Increasingly, uptown folks are asking, “What’s going on in Harlem? Is it changing too fast? Too slow? Is it losing its black identity?”
Step back a moment, revisit history and remember that Harlem evolved from groups who lived here previously. Many of them left legacies that placed the community on the world map: The Lenape Indians labeled the island Manhattan. The Dutch named Harlem. In the late 19th century, European architects built stately apartments like the Graham Court, plus townhouses and brownstones whose exquisite designs take one’s breath away and make our housing stock the envy of millions.
When blacks arrived in Harlem, they brought food, fashion, dance, music, religion, poetry and art, creating a vibrancy that turned this community into the heartbeat of black America. Harlem is a powerful magnet to people around the world. The community is steeped in history, culture, excitement and its own funky dissonance. But Harlem is not the same place it once was. These photos show how the view has changed in front of my old house on Edgecombe Avenue. Is this progress?
1945
When I was a child, Irish and Polish kids attended school with me. Then for the next 30-40 years you’d rarely, if ever, find a white kid anywhere in Harlem, much less a public classroom. Today you see African, Hispanic and mixed race children. Also some white students with Irish, Polish, Jewish, Scottish and other European heritages. Many new and affluent blacks have come “home” from the suburbs or other cities. They want to return to their roots. Some established residents don’t like these changes and, in many cases, are afraid they’ll be displaced by black and white neighbors who buy brownstones or $500,000 condos in refurbished or new buildings.
Is it good for Harlem to have a monied class who uses acronyms like NoHa and SoHa (north or south of 125th Street) to differentiate between upper and lower Harlem?
Change happens. Sugar Hill used to be called Coogan’s Bluff. Some folks didn’t like renaming Colonial Park, Jackie Robinson Park. Even if George Washington owned slaves, why cherry pick away Harlem’s colonial history? Why not let kids know Harlem played an integral role in the Revolutionary War; that the Battle of Harlem Heights was fought and won in their neighborhood, possibly in what used to be Colonial Park? Make sure they know that Harlem is 150 years older than America. The Dutch owned slaves too. Will Harlem’s name someday be erased if a faction decides it doesn‘t like how the Dutch treated minorities?

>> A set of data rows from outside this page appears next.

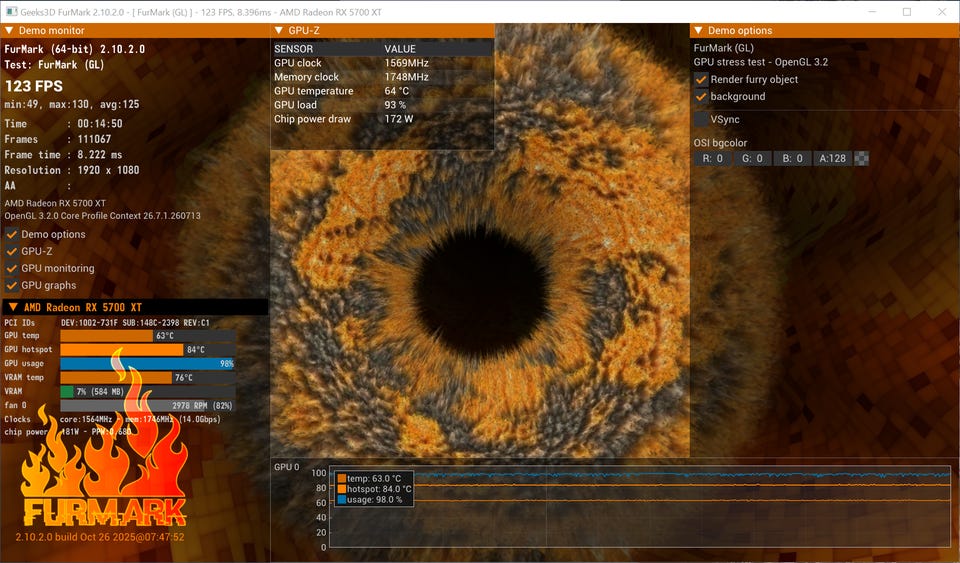Open the OSI bgcolor checkered color swatch
This screenshot has width=960, height=563.
coord(861,158)
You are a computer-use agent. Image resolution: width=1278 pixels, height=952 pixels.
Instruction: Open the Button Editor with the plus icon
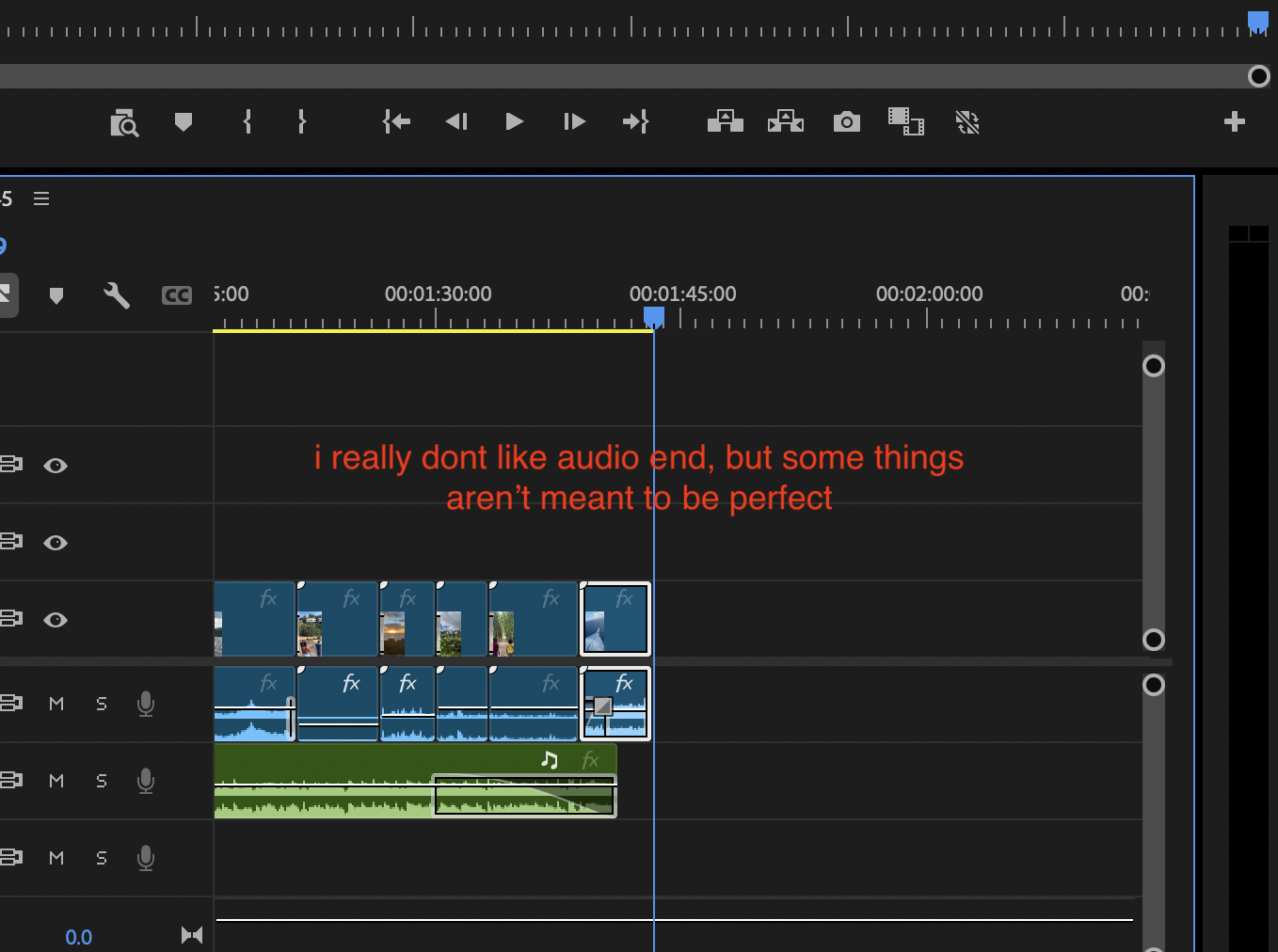tap(1235, 121)
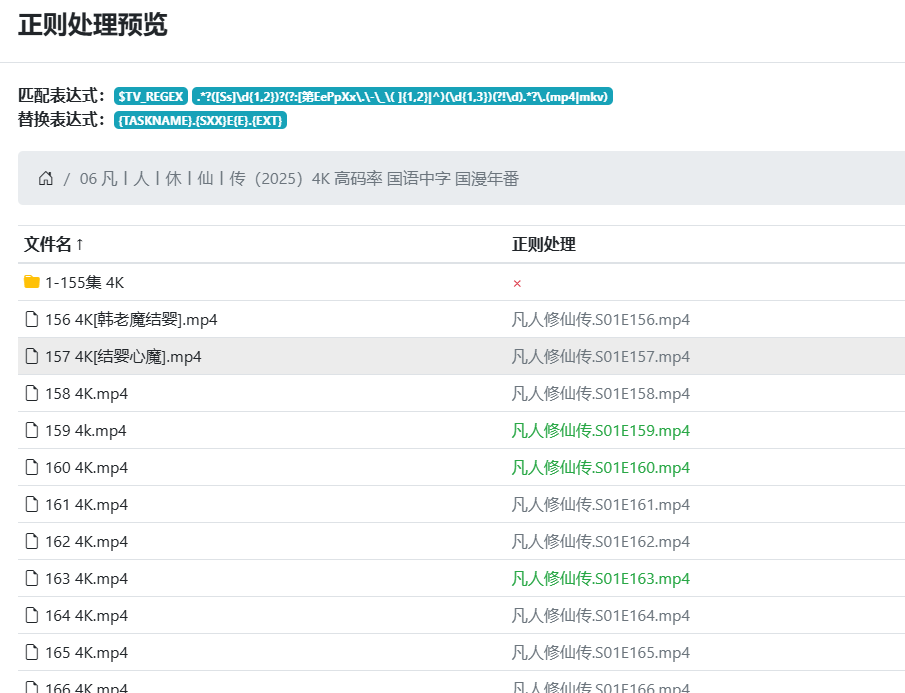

Since change is going to happen, perhaps it can be done right, by engaging all constituencies and still preserve the soul of Harlem. That’s a tall order when money talks and the divide between rich and poor keeps widening. But it’s not impossible or too late. After all, this is Harlem and it bounced back from the 1970s-’80s heroin devastation and the 1990s crack epidemic. The question now is how will it handle SoHa and NoHa?